3. Be provided as much blank paper and pencils for quick hand calculations and chicken scratch notes as you want. They can just be thrown away at the end of the exam. Get rid of the limited quantity whiteboards/dry erase.

4. Allow 8 hour days for each SE exam. 5 mins/question on the new CBT depth seems crazy to me, and that doesn't allow much time to first review and digest the question and givens. These kinds of time limits don't exist in real life. You paid a lot of money to take this exam. Why do they kick you out early?
 
I passed the CBT PE Civil: Structural this year and the thing that bothered me the most was that, during studying and blasting practice problems, I thought I was clever by focusing on memorizing page numbers in the reference material, since I found just knowing and entering frequently used page numbers in my PDF viewer was much faster than going to a chapter bookmark and scrolling (which I had heard was a huge slowdown).

You can imagine my cold sweat when I sat down for the exam and found out the exam's PDF viewer HAD NO WAY TO ENTER A SPECIFIC PAGE. I concede that most virtual pdf page numbers rarely coincide with the actual number at the bottom of the page sheet (which added to the challenge of memorizing page numbers) so maybe that's why they didn't include it?

Regardless, of all things, I did not expect that. Maybe it's something I could have found out beforehand, but NCEES and Pearson Test Centers are hardly forthcoming with what the actual exam environment is like. Almost everything I knew about the exam environment was from asking other's experiences and from foggy memories of taking the CBT FE exam a long time ago.

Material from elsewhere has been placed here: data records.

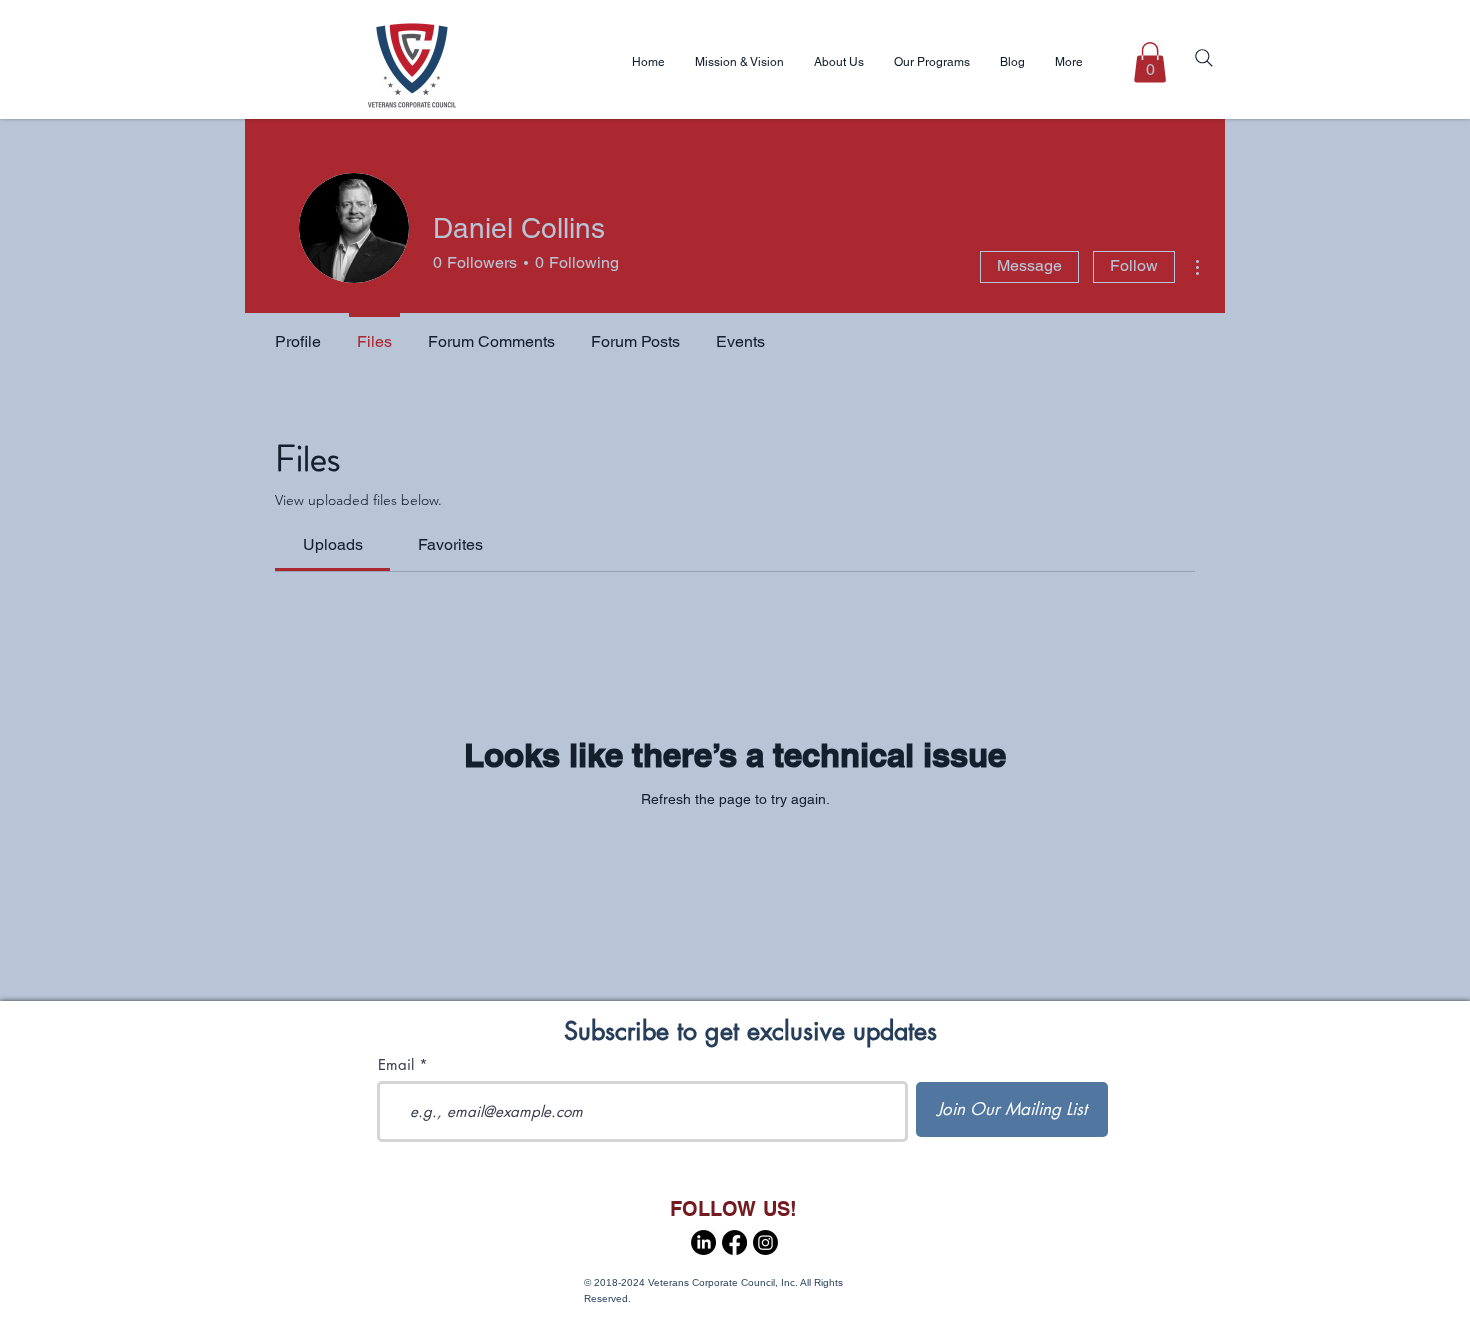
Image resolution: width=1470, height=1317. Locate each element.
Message (1029, 265)
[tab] (332, 545)
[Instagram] (765, 1242)
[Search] (1204, 58)
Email (396, 1064)
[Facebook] (734, 1242)
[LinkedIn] (703, 1242)
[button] (1150, 62)
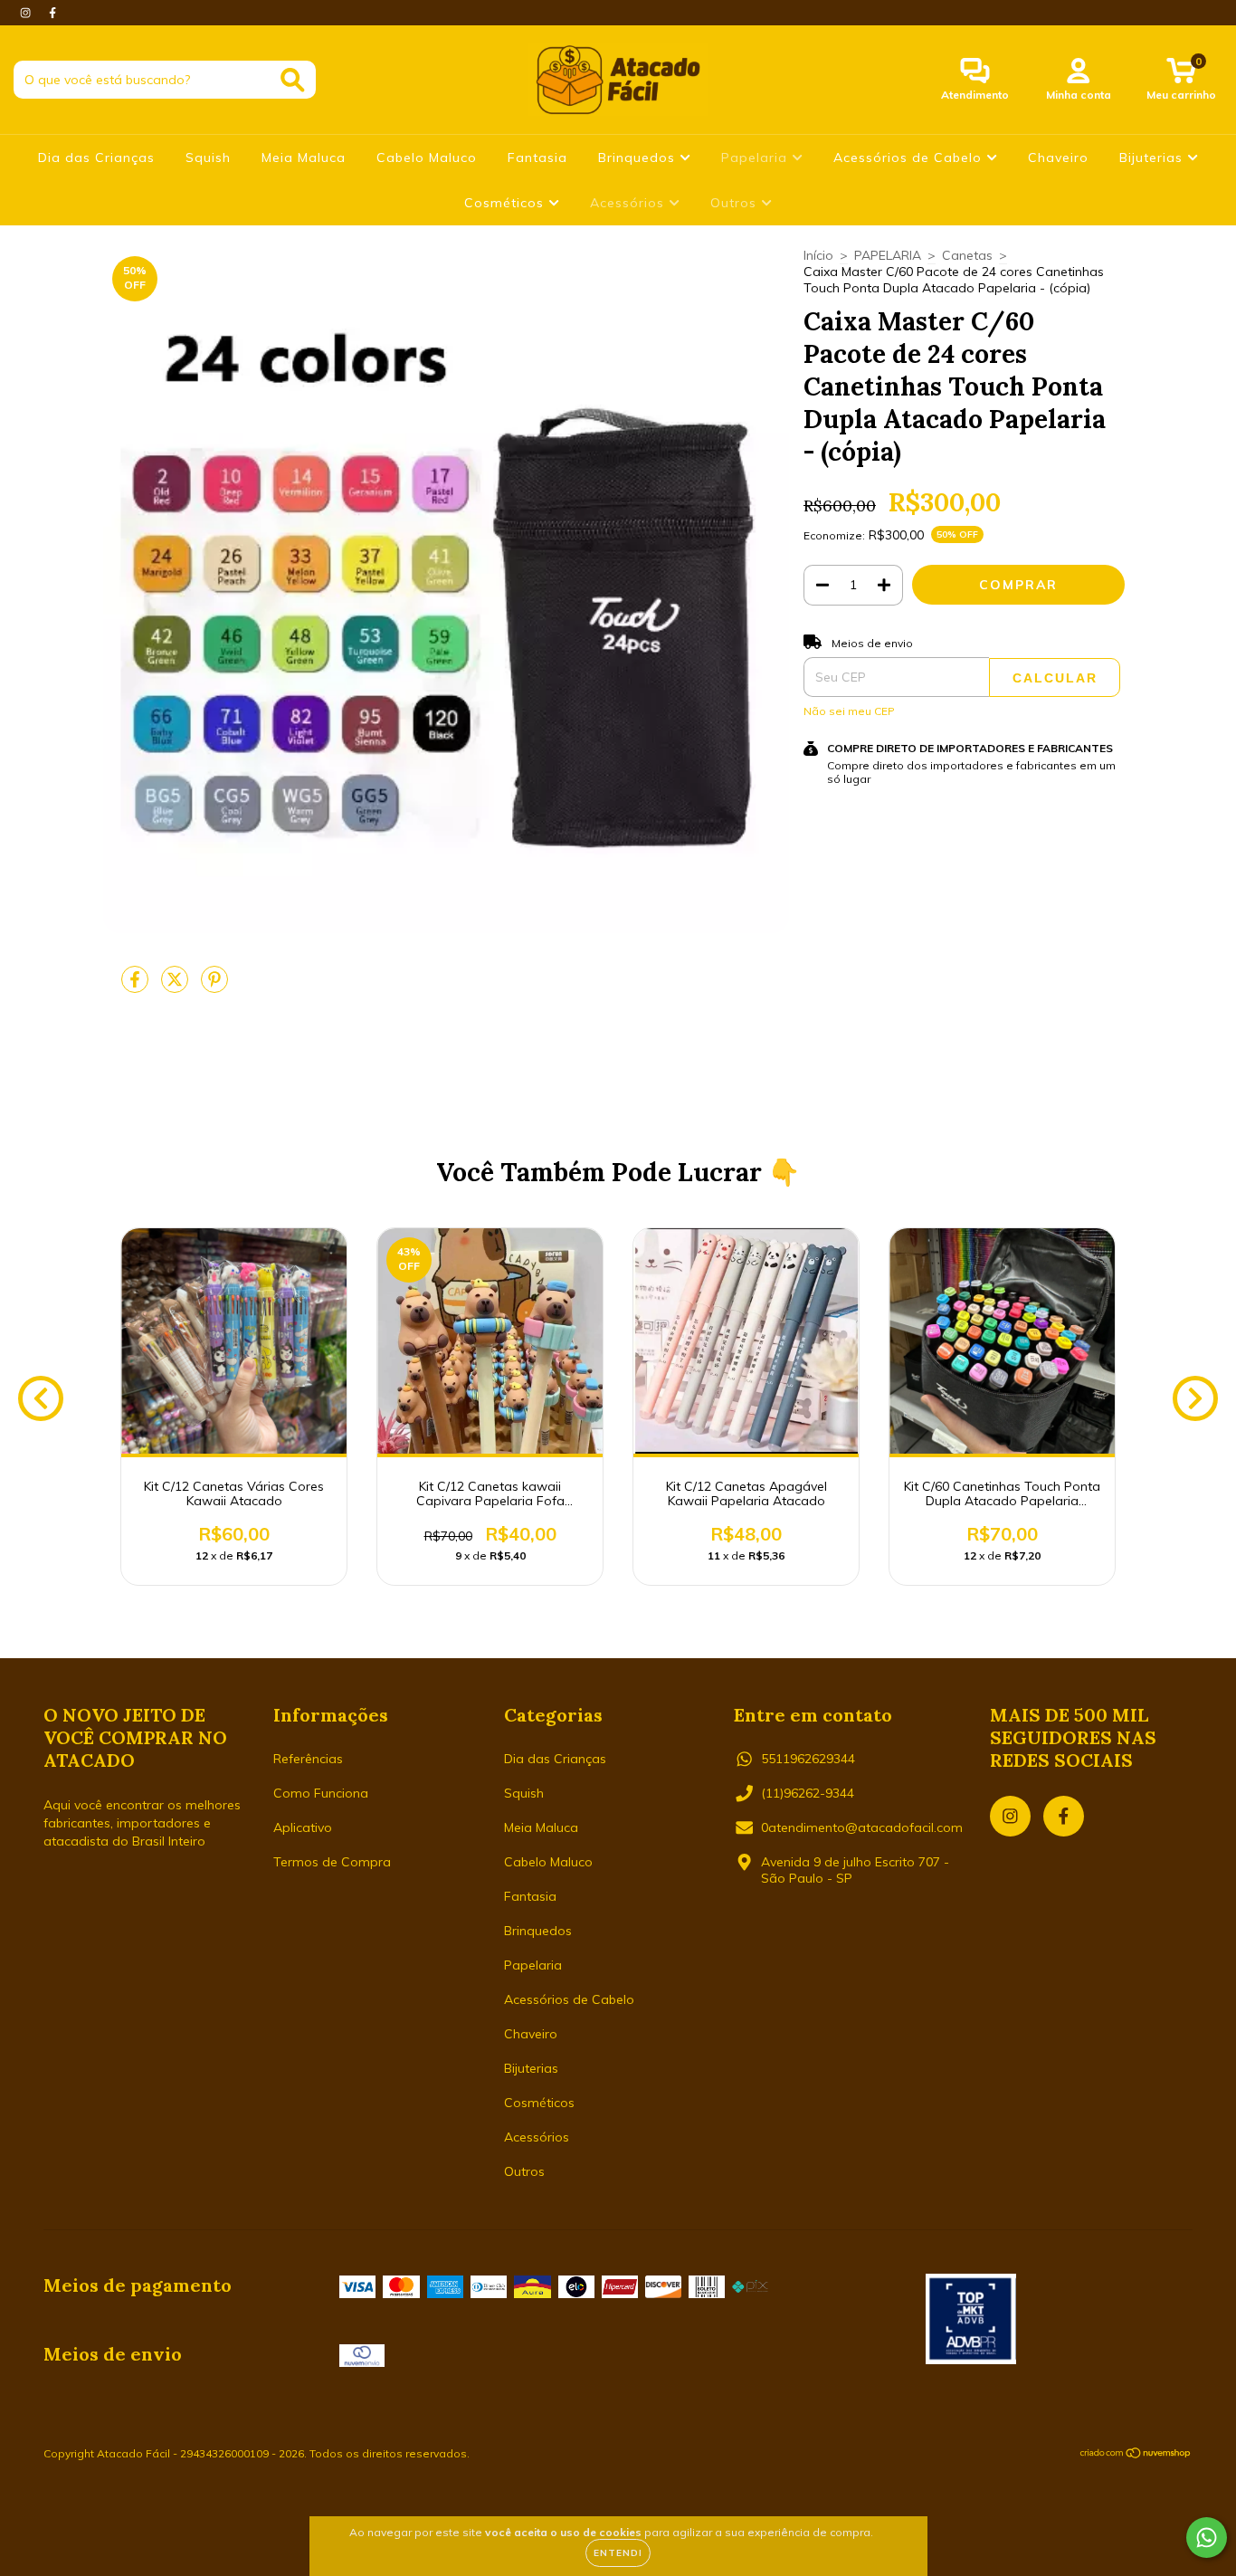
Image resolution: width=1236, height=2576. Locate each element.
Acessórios (629, 203)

That said, even though I wasted a bunch of effort on directly memorizing page numbers as my strategy for best navigating the references, I did fine. The School of PE prep material I used was WAY harder than the exam. I guess that's why ~90% of School of PE users pass. I had enough time to do every problem twice and left 2 hours early.
 
Yeah the PE is a cakewalk now that it is structural only, no breadth. I don't think memorizing page numbers is ever advisable, try and remember clauses or chapters. You can always search for those
 
Out of curiosity what was the actual PDF viewer software like? Obviously they're not going to have Bluebeam loaded up. It sounds like some janky homebrew viewer only POS with maybe the ability to select bookmarks, if applicable. I get pissed when I have to use Acrobat, can't imagine being in a time crunch having to struggle with a viewer that you probably have to click a +/- button to zoom in and out :(
 
Any idea what the driver is towards computer-based testing? Is it just logistics of grading?? Also, why the push away from bring-your-own references? This may have been discussed already, but I did not catch it. While purchasing all the references was a pain, the process of tabbing and prepping the references was a worthwhile process, and testing with these physical and tabbed references (along with notes, design aids etc) very closely mimics day-to-day work of an engineer, especially for the depth test.

On a bit of a side note.. We have had some issues with new hires who have spent much of their high school and college with computer-based testing of one sort of another. Teaching these (smart and capable) new engineers to document work in an easy-to follow way has been worse than pulling teeth. I blame CBT to some extent. In a profession where documentation of standard-of-care workflow is critical (both for initial review and for potentially having to defend your work down the road) testing that is computer-based and (I assume) hinges very heavily on final answers vs a correct and well thought out workflow seems like an odd choice.

I have been out of the testing game for a while now (tested 16 hour SE paper and pencil back when it first started), so have less of a dog in the hunt, but this trend towards computer-based everything may not be all it is cracked up to be.
 
I sat for both breadth sections mid-2024 and for both depth portions in October. The letter from SEAOI very accurately reflects my experience.